Acho muito importante esses alertas contra o nazifascista Bolsonaro. Levei um susto quando li no Facebook que o PT considera Bolsonaro um mito e chamam mesmo de Bolsomito minimizando o risco de chegar à presidência.

Valmir disse...

não Celso..de vc não esperava "a verdadeira esquerda"....como diriam os lesados do PT ou PSOL.
não existe essa "verdadeira" coisa alguma...
o que existe é o que existe..não nenhum ideal delirante e distante do mundo onde vivem as pessoas de carne e osso.
Quanto ao Nazismo, quanto mais se torna possível conhecer as circunstancias da época na Europa mais se torna evidente foi algo gestado pelo caos que a esquerda trouxe ao continente com sua ação tresloucada.
O comunismo sim foi o que gerou o nazismo.

celsolungaretti disse...

Se o termo te incomoda, fiquemos assim: o que os maiores teóricos do marxismo e do anarquismo propunham era algo bem diferente das revoluções do século passado.

Era internacional e não circunscrito a países isolados.

Era socialista e não um híbrido que, em países de desenvolvimento tardio, teve de cumprir também tarefas características de revoluções liberais, como a implantação de uma infra-estrutura de nação moderna.

Então, o que temos é o seguinte: as propostas marxista e anarquista jamais foram verdadeiramente testadas e, em termos teóricos, continuam em pé.

As propostas liberais foram exaustivamente testadas, nas melhores condições possíveis, e fracassaram por completo, ameaçando, inclusive, conduzir a espécie humano ao extermínio.

São as opções existentes: extermínio, barbárie ou a construção de um novo modelo social, baseado na cooperação entre os homens e não na ganância e na competição canibalesca.

Henrique Nascimento disse...

Celso, para eu entender e confirmar o que li em posts anteriores: para a implantação do comunismo (sem problema para mim usar esse termo), é condição sine qua non que que o país atinja um nível de nação moderna com infra-estrutura consolidada aliado a um alto nível de bem-estar social? Sem essa condição, torna-se impossível a implantação de um modelo socialista/comunista baseado na teoria marxista? Se positivo, então explica em parte o porquê do modelo comunista ter fracassado em vários países.
Não lhe parece que existe um certo paradoxo aí?

celsolungaretti disse...

Não.

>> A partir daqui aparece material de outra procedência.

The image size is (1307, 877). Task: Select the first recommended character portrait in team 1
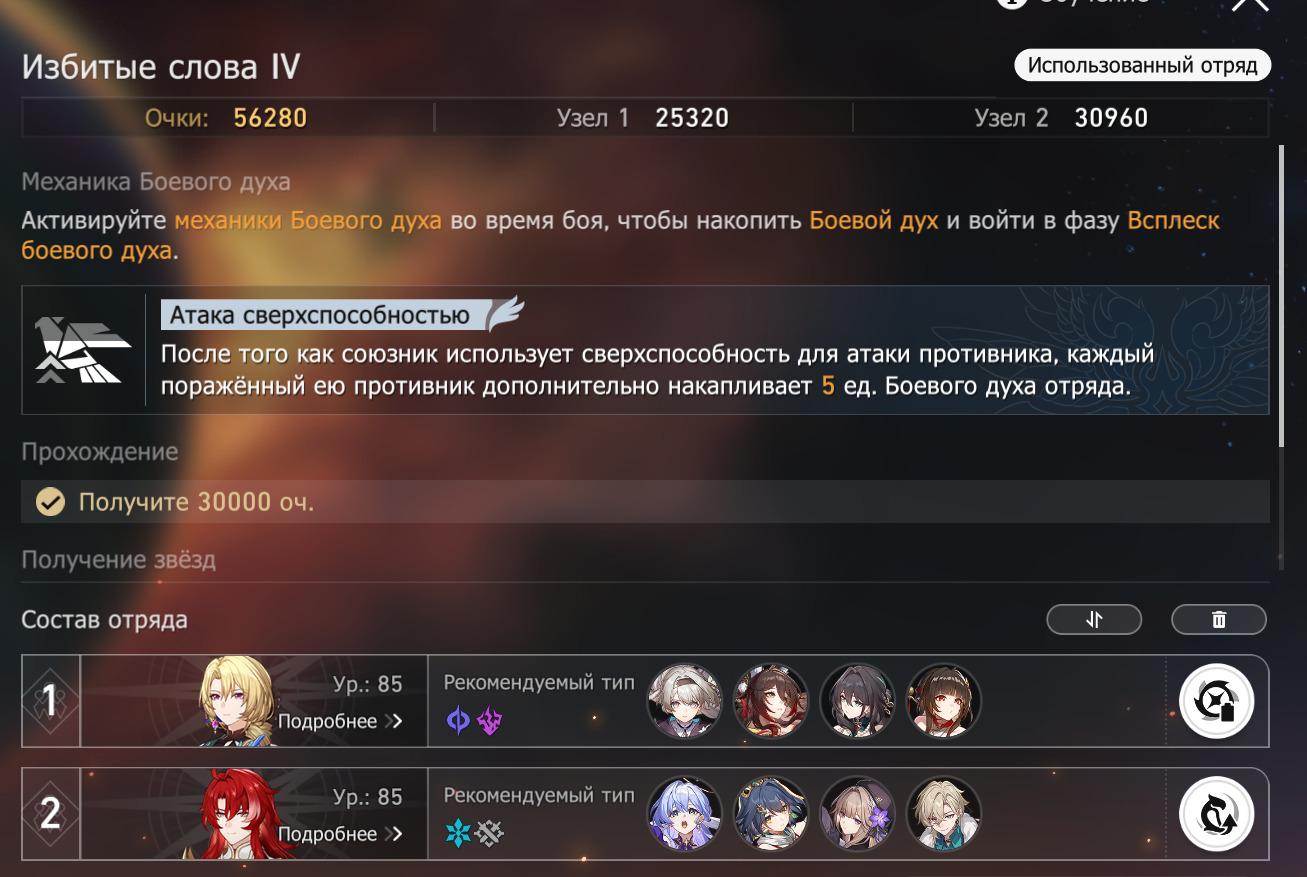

Marx sonhava com o pleno desenvolvimento das forças produtivas, de forma a garantirem todo o necessário para o bem-estar material da humanidade, mas via nas relações de produção capitalistas, limitadas pela ganância, um empecilho a isto.

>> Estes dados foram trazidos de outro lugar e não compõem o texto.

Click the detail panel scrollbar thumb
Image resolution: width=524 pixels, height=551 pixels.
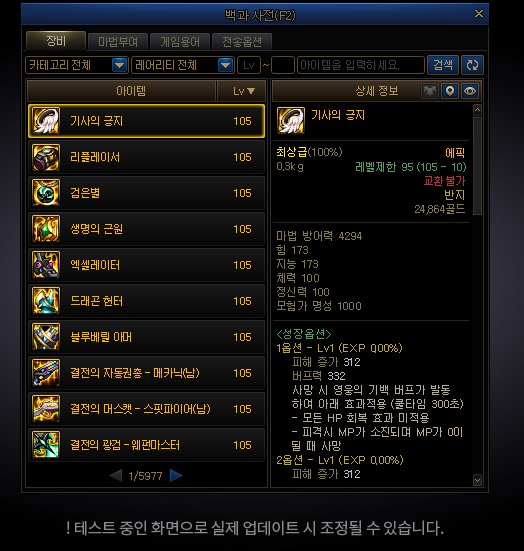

Então, sua visão era de uma revolução internacional que, a partir das nações com maior desenvolvimento econômico, "destravasse" as forças produtivas em escala global.

E via essas nações desenvolvidas como aquelas que apontariam o caminho para o restante. Ou seja, os grandes avanços começariam nelas e depois as atrasadas seguiriam.

Mas, a revolução inicial se dando num país de desenvolvimento tardio (a Rússia), a grande nação mais atrasada da Europa, bagunçou todo o esquema.

Como Isaac Deutscher colocou, o socialismo soviético foi uma mistura indigesta das teorias revolucionárias mais avançadas daquela época com o atraso secular da Santa Mãe Rússia e o misticismo da ortodoxia grega.